Stored records:

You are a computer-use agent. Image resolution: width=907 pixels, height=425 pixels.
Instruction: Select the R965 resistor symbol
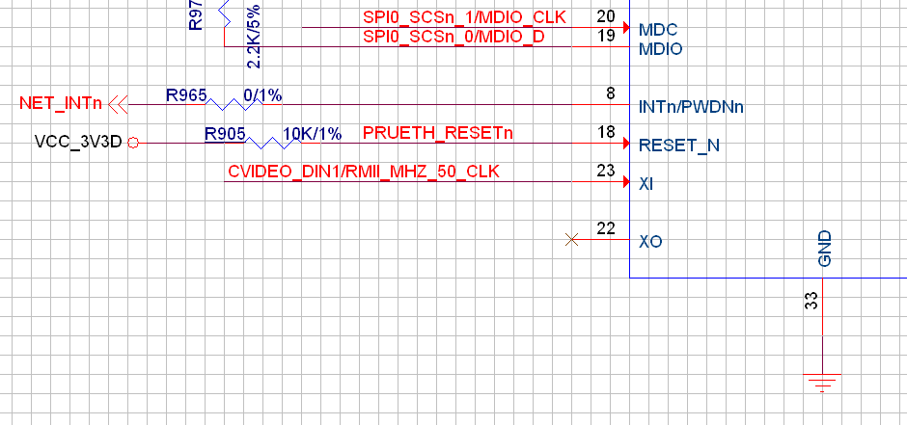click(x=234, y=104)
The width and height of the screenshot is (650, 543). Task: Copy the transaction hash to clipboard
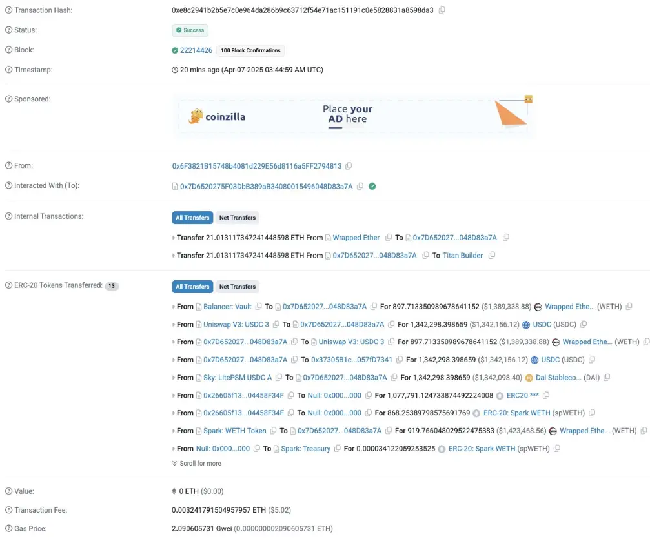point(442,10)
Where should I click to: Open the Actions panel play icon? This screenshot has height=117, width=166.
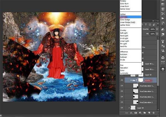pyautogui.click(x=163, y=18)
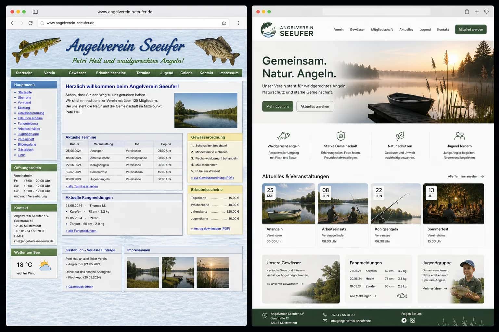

■ **WHAT IS REQUIRED**
Leaving out all pictures, print exactly the lines above from the one containing "Instruction: Select the R965 resistor symbol" through the last line of the entries.

■ **SOLUTION TO THIS PROBLEM**
Instruction: Select the R965 resistor symbol
click(x=234, y=104)
The width and height of the screenshot is (650, 543). Task: Copy the transaction hash to clipboard
point(442,10)
Where should I click to: Open the Actions panel play icon? This screenshot has height=117, width=166.
pyautogui.click(x=163, y=18)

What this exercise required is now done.